Stored records:

·····

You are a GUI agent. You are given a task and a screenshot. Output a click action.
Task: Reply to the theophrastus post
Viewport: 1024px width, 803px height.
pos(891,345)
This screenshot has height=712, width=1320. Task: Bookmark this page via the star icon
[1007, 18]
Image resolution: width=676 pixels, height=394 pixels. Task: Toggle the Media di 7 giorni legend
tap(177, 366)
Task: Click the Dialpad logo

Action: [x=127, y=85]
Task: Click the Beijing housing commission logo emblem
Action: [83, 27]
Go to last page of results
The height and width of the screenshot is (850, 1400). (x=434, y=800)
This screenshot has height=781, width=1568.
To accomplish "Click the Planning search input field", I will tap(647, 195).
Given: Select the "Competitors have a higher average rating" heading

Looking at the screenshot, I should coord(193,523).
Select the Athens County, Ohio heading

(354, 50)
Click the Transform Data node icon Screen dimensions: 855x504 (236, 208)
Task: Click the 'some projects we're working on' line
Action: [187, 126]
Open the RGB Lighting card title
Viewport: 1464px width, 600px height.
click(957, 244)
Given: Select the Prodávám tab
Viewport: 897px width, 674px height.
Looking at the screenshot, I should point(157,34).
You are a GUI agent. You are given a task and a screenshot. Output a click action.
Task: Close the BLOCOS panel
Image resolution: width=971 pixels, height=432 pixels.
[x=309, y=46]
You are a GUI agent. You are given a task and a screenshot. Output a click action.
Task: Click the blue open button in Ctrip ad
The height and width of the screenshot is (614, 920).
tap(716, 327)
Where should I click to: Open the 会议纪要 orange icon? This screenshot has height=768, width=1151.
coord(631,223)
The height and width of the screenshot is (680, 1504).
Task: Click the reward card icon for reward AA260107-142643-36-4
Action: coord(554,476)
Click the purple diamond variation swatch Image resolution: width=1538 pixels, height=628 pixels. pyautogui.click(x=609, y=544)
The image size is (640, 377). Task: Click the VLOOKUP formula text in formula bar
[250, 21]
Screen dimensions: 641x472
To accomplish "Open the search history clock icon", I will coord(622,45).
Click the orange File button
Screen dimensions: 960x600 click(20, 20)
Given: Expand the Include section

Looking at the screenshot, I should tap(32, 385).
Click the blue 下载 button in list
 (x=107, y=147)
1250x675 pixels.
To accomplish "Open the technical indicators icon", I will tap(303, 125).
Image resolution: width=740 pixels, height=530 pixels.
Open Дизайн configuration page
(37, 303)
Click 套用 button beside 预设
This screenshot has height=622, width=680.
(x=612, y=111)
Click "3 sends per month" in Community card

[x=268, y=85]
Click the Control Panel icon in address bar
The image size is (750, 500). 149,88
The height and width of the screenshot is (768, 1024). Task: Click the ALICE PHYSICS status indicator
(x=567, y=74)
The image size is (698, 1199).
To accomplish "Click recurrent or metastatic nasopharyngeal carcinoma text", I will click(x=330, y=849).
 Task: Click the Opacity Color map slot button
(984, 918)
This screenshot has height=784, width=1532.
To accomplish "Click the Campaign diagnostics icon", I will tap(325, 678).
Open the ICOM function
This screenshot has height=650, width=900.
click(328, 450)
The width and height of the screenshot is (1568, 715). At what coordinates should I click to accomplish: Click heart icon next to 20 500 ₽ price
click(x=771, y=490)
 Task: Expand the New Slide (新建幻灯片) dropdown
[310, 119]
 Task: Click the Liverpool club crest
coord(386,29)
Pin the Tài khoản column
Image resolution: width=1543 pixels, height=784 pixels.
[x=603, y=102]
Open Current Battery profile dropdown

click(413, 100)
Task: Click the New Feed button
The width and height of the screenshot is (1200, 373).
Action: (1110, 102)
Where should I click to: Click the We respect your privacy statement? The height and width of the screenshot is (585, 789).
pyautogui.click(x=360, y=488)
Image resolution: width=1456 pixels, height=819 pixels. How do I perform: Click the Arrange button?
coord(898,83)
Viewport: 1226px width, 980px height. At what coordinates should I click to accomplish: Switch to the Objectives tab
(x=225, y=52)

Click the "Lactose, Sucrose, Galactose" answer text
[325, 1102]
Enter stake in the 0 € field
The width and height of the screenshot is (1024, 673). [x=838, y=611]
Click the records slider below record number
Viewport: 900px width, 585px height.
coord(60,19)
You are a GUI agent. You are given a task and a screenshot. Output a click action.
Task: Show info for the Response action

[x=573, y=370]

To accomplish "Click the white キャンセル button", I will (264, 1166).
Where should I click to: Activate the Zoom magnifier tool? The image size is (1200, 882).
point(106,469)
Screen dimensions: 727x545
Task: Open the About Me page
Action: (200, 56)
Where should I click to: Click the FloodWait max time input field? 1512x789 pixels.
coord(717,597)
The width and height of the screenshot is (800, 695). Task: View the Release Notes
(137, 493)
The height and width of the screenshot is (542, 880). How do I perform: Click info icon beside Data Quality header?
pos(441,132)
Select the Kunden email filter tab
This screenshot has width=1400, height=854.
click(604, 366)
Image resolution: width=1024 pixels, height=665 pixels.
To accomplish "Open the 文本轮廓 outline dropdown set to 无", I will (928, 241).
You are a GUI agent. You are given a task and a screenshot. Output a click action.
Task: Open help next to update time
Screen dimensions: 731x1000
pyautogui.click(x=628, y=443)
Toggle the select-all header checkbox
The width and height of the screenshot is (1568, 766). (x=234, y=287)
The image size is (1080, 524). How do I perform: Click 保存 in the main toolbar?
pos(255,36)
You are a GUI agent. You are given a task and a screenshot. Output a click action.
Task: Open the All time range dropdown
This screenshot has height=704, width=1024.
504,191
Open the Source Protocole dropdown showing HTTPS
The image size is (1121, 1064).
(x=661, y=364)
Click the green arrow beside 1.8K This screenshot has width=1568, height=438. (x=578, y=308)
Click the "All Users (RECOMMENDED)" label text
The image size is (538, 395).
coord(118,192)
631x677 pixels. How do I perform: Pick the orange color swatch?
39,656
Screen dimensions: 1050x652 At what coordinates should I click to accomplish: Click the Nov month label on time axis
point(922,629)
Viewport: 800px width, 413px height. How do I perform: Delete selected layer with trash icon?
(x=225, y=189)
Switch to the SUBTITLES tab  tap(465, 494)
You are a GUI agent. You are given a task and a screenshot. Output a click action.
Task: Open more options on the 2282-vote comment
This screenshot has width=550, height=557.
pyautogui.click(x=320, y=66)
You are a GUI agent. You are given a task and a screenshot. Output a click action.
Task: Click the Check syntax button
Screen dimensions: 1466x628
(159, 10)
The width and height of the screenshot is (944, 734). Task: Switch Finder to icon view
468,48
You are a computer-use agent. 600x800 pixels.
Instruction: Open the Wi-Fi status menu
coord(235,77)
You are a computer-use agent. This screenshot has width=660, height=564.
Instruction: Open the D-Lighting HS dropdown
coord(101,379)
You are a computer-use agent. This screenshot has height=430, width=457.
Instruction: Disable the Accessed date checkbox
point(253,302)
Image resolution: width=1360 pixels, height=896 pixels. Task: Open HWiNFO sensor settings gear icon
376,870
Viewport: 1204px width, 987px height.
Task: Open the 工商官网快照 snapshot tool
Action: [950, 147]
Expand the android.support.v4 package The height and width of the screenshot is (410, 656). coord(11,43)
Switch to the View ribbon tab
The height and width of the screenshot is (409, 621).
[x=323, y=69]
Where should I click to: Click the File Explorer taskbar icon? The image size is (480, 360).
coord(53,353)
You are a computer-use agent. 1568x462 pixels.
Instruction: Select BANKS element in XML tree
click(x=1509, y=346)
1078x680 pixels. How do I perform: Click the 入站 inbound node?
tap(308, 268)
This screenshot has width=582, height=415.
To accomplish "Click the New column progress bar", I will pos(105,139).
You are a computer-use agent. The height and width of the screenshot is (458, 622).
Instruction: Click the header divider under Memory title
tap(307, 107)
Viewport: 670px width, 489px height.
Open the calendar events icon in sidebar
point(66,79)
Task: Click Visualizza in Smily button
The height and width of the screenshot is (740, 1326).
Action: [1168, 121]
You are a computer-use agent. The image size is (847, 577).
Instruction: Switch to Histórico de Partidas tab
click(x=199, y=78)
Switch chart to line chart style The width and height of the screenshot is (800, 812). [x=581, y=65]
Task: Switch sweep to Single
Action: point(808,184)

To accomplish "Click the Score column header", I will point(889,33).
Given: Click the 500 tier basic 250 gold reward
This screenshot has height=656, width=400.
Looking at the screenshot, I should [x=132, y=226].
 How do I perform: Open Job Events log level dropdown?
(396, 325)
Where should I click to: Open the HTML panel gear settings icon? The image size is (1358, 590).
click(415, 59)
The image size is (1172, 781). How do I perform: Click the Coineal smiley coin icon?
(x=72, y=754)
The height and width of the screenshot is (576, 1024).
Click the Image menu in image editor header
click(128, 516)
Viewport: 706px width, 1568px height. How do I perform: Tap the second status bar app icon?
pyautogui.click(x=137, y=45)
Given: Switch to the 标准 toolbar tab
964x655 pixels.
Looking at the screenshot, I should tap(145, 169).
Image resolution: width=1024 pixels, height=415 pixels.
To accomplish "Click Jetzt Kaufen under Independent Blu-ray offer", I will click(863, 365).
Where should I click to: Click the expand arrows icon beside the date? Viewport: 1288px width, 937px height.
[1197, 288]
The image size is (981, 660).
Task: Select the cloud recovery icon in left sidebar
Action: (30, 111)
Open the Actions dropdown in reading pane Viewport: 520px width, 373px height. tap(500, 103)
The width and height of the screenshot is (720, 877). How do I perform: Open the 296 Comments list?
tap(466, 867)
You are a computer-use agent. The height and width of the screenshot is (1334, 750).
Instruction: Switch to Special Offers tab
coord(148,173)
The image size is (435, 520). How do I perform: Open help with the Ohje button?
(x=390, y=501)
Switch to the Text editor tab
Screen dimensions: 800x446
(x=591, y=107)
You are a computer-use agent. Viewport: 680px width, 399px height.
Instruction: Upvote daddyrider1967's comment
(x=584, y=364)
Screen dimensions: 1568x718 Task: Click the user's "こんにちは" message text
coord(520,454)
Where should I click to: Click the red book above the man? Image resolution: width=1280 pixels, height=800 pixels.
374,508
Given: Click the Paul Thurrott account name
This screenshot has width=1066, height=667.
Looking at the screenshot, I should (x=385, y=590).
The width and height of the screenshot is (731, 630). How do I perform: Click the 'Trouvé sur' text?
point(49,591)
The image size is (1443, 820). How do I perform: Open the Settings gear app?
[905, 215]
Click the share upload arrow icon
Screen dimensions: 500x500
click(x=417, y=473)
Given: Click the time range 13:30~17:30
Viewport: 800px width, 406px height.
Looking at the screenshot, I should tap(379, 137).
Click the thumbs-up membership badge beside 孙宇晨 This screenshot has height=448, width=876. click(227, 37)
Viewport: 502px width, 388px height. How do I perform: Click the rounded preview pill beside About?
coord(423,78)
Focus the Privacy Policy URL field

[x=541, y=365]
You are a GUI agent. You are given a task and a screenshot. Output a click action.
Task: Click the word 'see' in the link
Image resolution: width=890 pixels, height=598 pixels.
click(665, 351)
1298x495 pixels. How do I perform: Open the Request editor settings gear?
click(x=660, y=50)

·····

Task brief: Each line of the data that has the string "search" should be returned.

Task answer:
To accomplish "Click the Planning search input field", I will tap(647, 195).
To accomplish "Open the search history clock icon", I will coord(622,45).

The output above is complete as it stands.